Share with us the joy and grace of the Year of Mercy through Emmanuel. If you are a subscriber to the Magazine of Eucharistic Spirituality, thank you. If not, consider subscribing or doing so as a gift to a friend.
When I was in the final year of studies before ordination ― more years ago than I care to admit ― the esteemed Karl Rahner came to the south side of Chicago to deliver an address on the inscrutability of God according to Duns Scotus and Thomas Aquinas. Having spent long hours laboring over his writings in A Rahner Reader, one of the staples of our seminary education, I attended Rahner’s lecture, awestruck to be in his presence.
I do not pretend to have grasped the subtleties of Rahner’s thought, but to this day I still have a great appreciation of his core teachings, deepened by books like Harvey D. Egan’s Karl Rahner: The Mystic of Everyday Life (1998) and Rahner’s last work, Prayers for a Lifetime, published in 1989, five years after his death. I return to them often.
In Prayers for a Lifetime, Rahner pens a series of brief reflections on the Seven Last Words of Christ. I found the section on the first word, “Father, forgive them, for they know not what they do” (Lk 23:34), especially powerful. Speaking to the crucified Christ, Rahner says:
“A feeling of despair at the sight of such wickedness comes over you, a feeling more terrible than all the pain in your body. Are there men capable of such wickedness? Do you have anything in common with such men as this? Can one man torture another to death like this? Torture him to death with lies, wickedness, treachery, hypocrisy, and malice, and yet keep up the appearance of righteousness, the air of innocence, the pose of impartial judges? Does God let this happen in his world?” (49).

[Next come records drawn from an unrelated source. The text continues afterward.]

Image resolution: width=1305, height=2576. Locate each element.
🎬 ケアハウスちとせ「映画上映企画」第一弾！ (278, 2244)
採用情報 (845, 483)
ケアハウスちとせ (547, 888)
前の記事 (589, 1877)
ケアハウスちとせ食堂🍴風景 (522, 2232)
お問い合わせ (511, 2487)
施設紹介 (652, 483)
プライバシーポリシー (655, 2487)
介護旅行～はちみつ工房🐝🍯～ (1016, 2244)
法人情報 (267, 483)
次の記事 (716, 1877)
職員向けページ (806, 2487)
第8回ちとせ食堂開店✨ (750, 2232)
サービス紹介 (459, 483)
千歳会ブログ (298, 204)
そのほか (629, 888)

The response of the Savior is so different from what we would expect of any human being. “But you said: ‘Father, forgive them, for they know not what they do.’ You are really a mystery, O Jesus. Where in all your tortured and tormented soul did you find a place for words like these? Yes, you are a mystery. You love your enemies. You recommend them to your Father. You pray for them. And my Lord, if it is not blasphemous to say it, you pardon them with the most implausible excuse there is: they did not know what they were doing. Really they knew it all’ (49).
Rahner, man of prayer, then moves to a profoundly personal plea: “Speak these merciful words of your boundless love over my sins also. Say to the Father in my behalf: ‘Forgive him, for he did not know what he was doing.’ Really I did know it. I knew all of it. But your love I did not know” (49-50).
We who are privileged to minister the mystery of the Eucharist at the table and receive his body and blood in Communion touch the depths of Christ’s boundless love in this sacrament. It is mercy . . . and life . . . and healing for sinners, for you and me and all of us together.
In this Issue
You’ll find much for fruitful reading and meditation in this issue, which is certainly right for the final weeks of Lent, the Sacred Triduum, Easter, and the Easter Season.
We feature two lengthy reflections, both of which I suggest you read in smaller sections over several sittings. The first, on the Jewish prophet Jonah, reveals a person whose ministry and underlying attitudes represent the very antithesis of divine mercy. Owen Cummings helps us to understand Jonah’s world and the biblical story’s enduring challenge. The second is Capuchin Ed Foley’s beautiful examination of the theology and liturgy of The Friday We Call Good.
Ending where we began, Dennis Billy, CSsR, introduces us to the theology and eucharistic teaching of the late Jesuit theologian Karl Rahner.
God’s blessings on you in this paschal season!